Fortunately, many of the missing time stamps occurred between the first and last day of the week, allowing us to interpolate the missing values. In cases where there was data available before and after a missing time stamp, missing values for continuous variables (e.g. time and view count) were interpolated using linear approximation. After this process, less than 2% of all videos (4,262) were missing any time stamps, most likely because they were removed during the week. The same method was used to fill in 354 time stamps where videos’ channel statistics were missing, and 13, 22 and 26,351 rows where the YouTube API had erroneously returned zero-value channel video, view, and subscriber counts, respectively.
Keyword analysis
To focus on words that represented widespread and general topics – rather than names or terms specific to particular channels – the Center examined 353 words that were mentioned in the titles of at least 100 different videos published by at least 10 different channels. To a standard set of 318 stop words, researchers added a few additional words to ignore – some pertaining to links (“YouTube”, “www”, “http”, “https”, “com”), others that ambiguously represented the names of multiple content creators and/or public figures (“James”, “Kelly”, “John”), and the word “got,” which was relatively uninformative. The remaining set of 353 words was examined across all videos, as well as within topical subsets of videos.
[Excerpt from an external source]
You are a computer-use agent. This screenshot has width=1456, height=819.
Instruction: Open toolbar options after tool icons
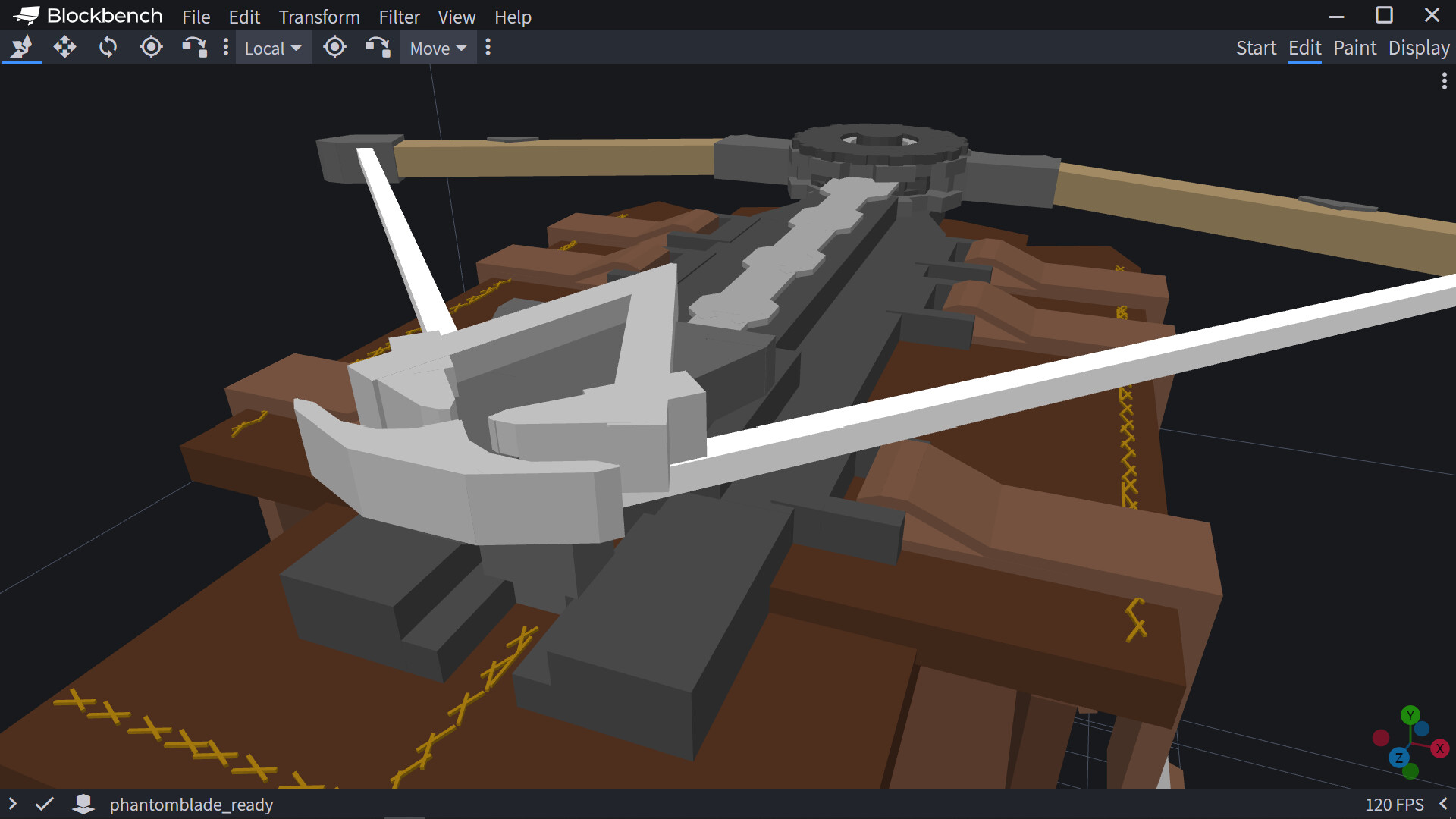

The Center compared the median number of views for videos that mentioned each word in their titles to the median number of views for videos that didn’t mention the word, then identified those associated with positive differences in median views. To confirm these differences, the Center ran linear regressions on the logged view count of the videos in each subset, using the presence or absence of each word in videos’ titles as independent variables. All words that appeared in the titles of at least 100 videos in each subset (and published by at least 10 unique channels) were included in this set of independent variables. All reported keyword view count differences were significant at the p <= 0.05 level.
The Center also examined words in videos’ descriptions associated with links to external social media platforms. Researchers examined several random samples of videos and developed a list of keywords related to social platforms that appeared commonly in the videos’ descriptions. This list was then used to build a regular expression designed to match any descriptions that contained one or more the keywords:
facebook|(fbW)|twitter|tweet|(twW)|instagram|(igW)|(instaW)|snapchat|(snapW)|twitch|discord|tiktok|(tik tok)|pinterest|linkedin|tumblr|(google +)|(google+)|(g+)
Two Center coders then examined a sample of 200 random video descriptions and coded them based on whether or not each video linked to one of the following social media platforms: Facebook, Twitter, Instagram, Snapchat, Twitch, Discord, TikTok, Pinterest, LinkedIn, Tumblr and Google+. The two Center coders achieved a high level of agreement between themselves (Krippendorf’s alpha of 0.85), as well as with the regular expression pattern (Krippendorf’s alphas of 0.76 and 0.92).